Действительно, профессора Н.Н. Зыбин и И.П. Колонг весьма скоро «сняли шапки» перед своим молодым учеником и последователем. Первый, экзаменуя Алексея, посмотрел на исполненный им чертеж уничтожения полу-круговой девиации по способу Эри и сказал:

– Сотрите, у вас неверно.

– Позвольте вам доложить, господин капитал первого ранга, и доказать, что у меня верно, сделав более крупный чертеж.

– Делайте, неверное останется неверным.

Но настойчивость младшего понравилась старшему. За возникшей симпатией последовал весьма пристальный взгляд профессора на экзаменующегося, красноречиво выражавший удивление. Вникнув в предлагаемый его вниманию укрупненный чертеж, преподаватель во всеуслышание самокритично произнес:

– Извините, у вас все верно, я ошибся.

И незамедлительно представил Алексея Крылова профессору де Колонгу, заверив последнего, что лучшей кандидатуры для работы в Компасной мастерской не сыскать даже в грядущих десяти выпусках.

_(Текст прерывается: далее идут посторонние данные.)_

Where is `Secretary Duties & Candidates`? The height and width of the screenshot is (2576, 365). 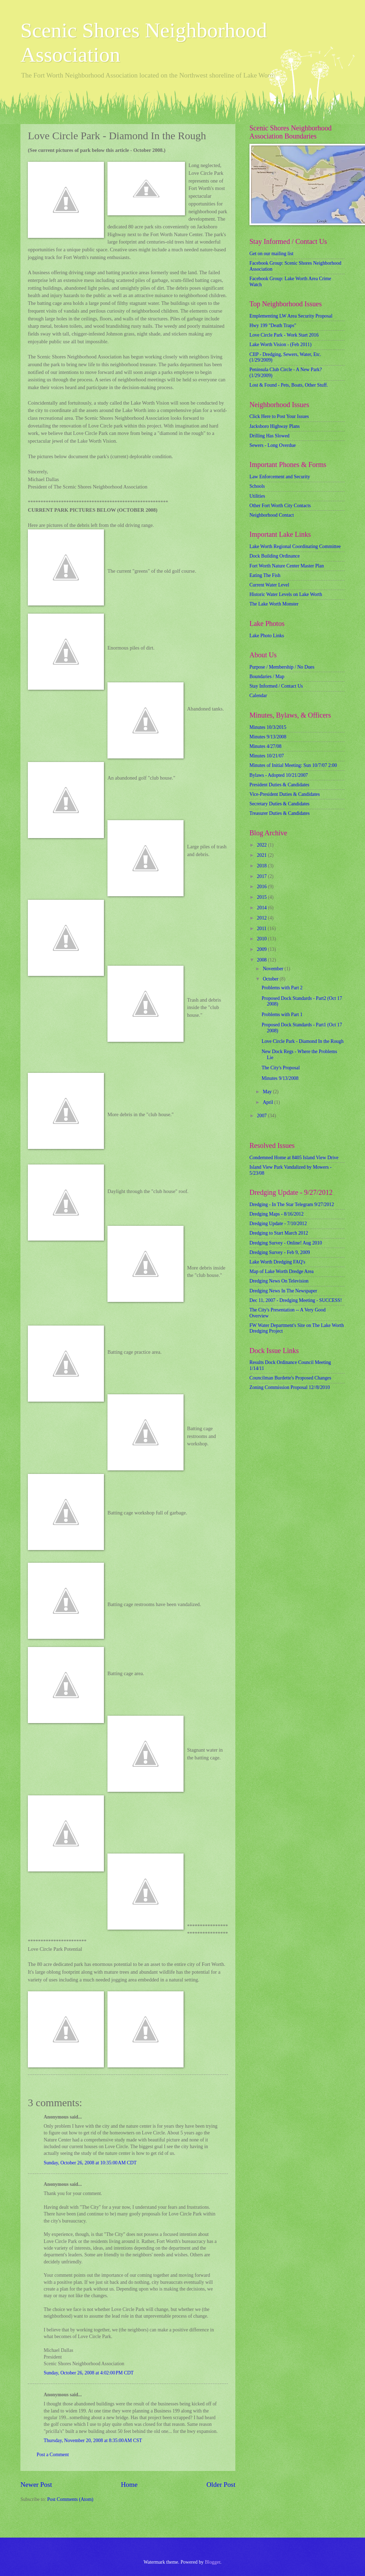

Профессор де Колонг, приняв мичмана Алексея Крылова в штат на должность производителя работ, очень скоро убедился в абсолютной справедливости зыбинской рекомендации. Более того, с первых же шагов в практических занятиях в мастерской подчиненный показал себя далеко не новичком в серьезнейшем морском деле. Немного спустя Иван Петрович Колонг писал в представлении морскому министерству: «Высоко уважая труды комиссии, покорно прошу Совет извинить меня, что, не будучи им уполномочен, позволю себе рекомендовать офицера, обладающего глубокими сведениями в той же отрасли знания, какую комиссия во мне нашла полезной для деятельности экспертизы. Считаю долгом прибавить, что этот офицер уже около полутора лет сотрудничает мне и в области своей деятельности представил несколько капитальных трудов, которые в скором времени будут напечатаны. Этот офицер – мичман Алексей Николаевич Крылов».

Блестящая характеристика для начинающего службу молодого офицера, но разве о таком поприще ему думалось?

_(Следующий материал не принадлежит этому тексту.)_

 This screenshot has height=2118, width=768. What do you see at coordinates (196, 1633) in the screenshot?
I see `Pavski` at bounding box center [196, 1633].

«Я пробыл в Морском училище с 9 сентября 1878 г. (несколько расходится академик с данными послужного списка, в котором дата поступления Крылова в училище – 13 сентября. – В. Л.) по 1 октября 1884 г., когда, после окончания курса и по сдаче экзаменов по теоретическим предметам и практического экзамена после плавания, я был произведен в мичманы флота с назначением в 8-й Флотский экипаж, расположенный в Петербурге в Крюковских казармах».

Училищная конференция к тому же постановила наградить Крылова премией имени генерал-штаб доктора Менде с занесением фамилии на мраморную доску.

Итак, впереди – осуществление жизненной мечты, впереди – море?

К сожалению, нет: развившаяся близорукость заставила отказаться от чисто флотской карьеры. По собственному выражению, отстояв в экипаже «раза два в карауле», побыв «раза три на фронтовом учении», расставшись до лучших времен с желанием совершить кругосветное плавание, Крылов назначается в Компасную мастерскую Главного гидрографического управления.

В середине ноября 1884 года 21-летний статный мичман Крылов в парадной форме – при эполетах и кортике – ступил на порог Адмиралтейства, петровской колыбели русского флота.

Глава третья

В одном из частных писем Крылов так писал о начале службы и работы в компасной мастерской: «В 1884 г., по окончании курса Морского училища, я был назначен в чине мичмана производителем работ в компасную мастерскую. Ив. П. де Колонг поручил мне произвести все наблюдения и расчеты делений сия так называемого дефлектора компаса, т. е. прибора, служащего на корабле для измерений горизонтальной и вертикальной составляющей магнитной силы, действующей на стрелку компаса».

Но прежде чем ввести нового прораба в курс его будущих занятий, де Колонг спросил у него:

– Читаете ли вы по-латыни?

Судя по тому, каким тоном был произнесен вопрос, отрицательного ответа не предполагалось.

– Я был в классической гимназии, и мы читали Корнелия Непота, – неопределенно сказал прораб.

– Вот и отлично! – подытожил начальник и вручил подчиненному брошюру великого Гаусса «Напряжение земной магнитной силы, приведенное к абсолютной мере». «Вот тут-то, – писал Крылов, – я вспомнил герр Котковица и его тариф и требовательность и увидел, что латынь полезна: недаром у Козьмы Пруткова сказано: «и теребентин кому-то полезен».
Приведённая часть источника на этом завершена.